From what I’ve read, the idea is that the guests at a business-oriented hotel can and do expense the WiFi charge while those who stay at the cheapo hotels are paying out of pocket and cannot. (Also, they’re cheapskates who won’t pay an extra charge.) Some hotel chains waive the WiFi fee if you join their customer loyalty program.

And I read somewhere that hotels are considering two tiers of service; a free lower level of service good enough for checking mail and a higher level (that’s not free) that’s fast enough to stream Netflix or other video content.

They vary widely. Sheraton Hotel downtown Columbus, Ohio? Useless, Z Hotels in Liverpool and London? Outstanding. Luxor Las Vegas? Useless. Premier Inn Manchester UK? Ok for web access and email.

I echo this. You can pay a lot of money for a top end hotel and high speed internet is available. It may be available but they also charge for it.
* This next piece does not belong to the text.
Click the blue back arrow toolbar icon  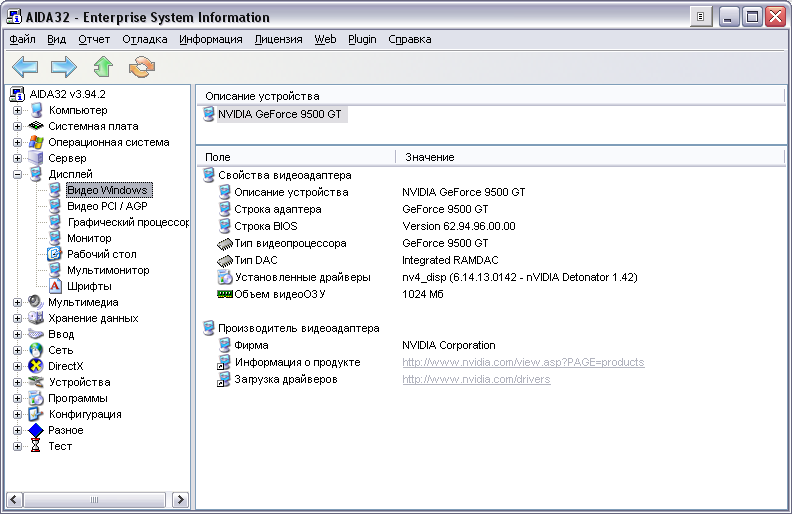pos(25,67)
The Royal Garden in London- about $500 a night- does this.

Yup, that’s me.

But it is noticeable, on a trip I do most years, that the more upmarket (lots of marble in the foyer) business hotel in Munich makes you buy a 24-hour access for 5euro, and it really only works by the reception desk, whereas the family hotel we go on to in an Austrian village has wifi for free, working in most parts of the hotel. As does the basic B&B place I usually stay at in Paris.

If the posher hotels are working on the theory that it’ll all be charged to expenses anyway, why don’t they just roll it up in the room rate?
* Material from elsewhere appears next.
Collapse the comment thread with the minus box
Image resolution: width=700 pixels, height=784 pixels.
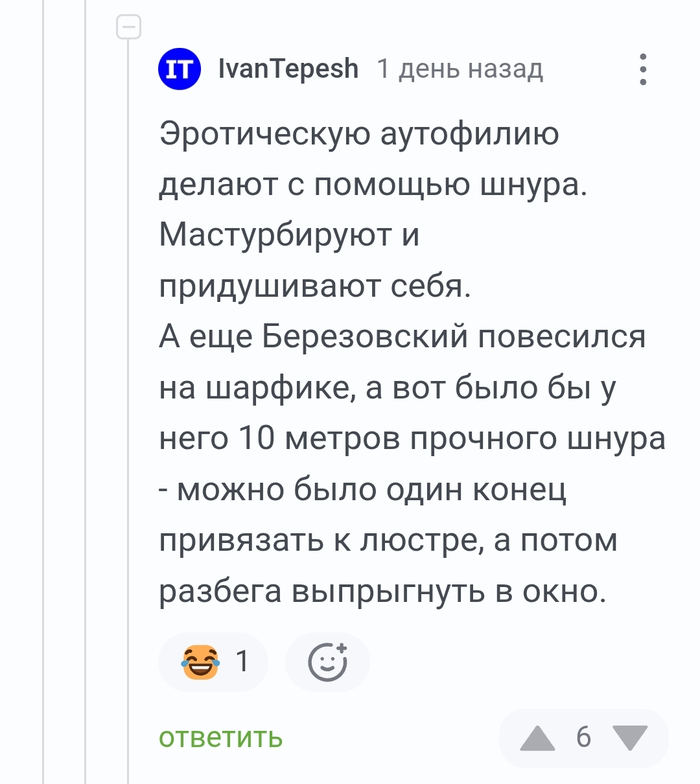point(129,27)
Because the room rate is what is used by the booking program to determine recommended hotels. Add ons and extras just get handled by expense reports.

Okay.

I think I have asked the wrong question.

I’ll start another thread about how to find an acceptable connections in a strange city.

Thank you for your responses.

For what it’s worth, the thing that bugs me is when the connection times out on me and I have to reconnect every couple of hours. I found out that (for the hotel I always stay at in NYC, anyway) if I call the tech support number on the card with the password they can make it so I stay connected until the end of the stay.

Most hotel rooms still have Ethernet ports, too. I like to travel with an Airport Express and make my own Wifi network, as it tends to be reliable and faster, and I don’t have to configure Wifi on any of my devices. And if your hotel limits Wifi to only two or three devices, the router, strictly speaking, is only one device.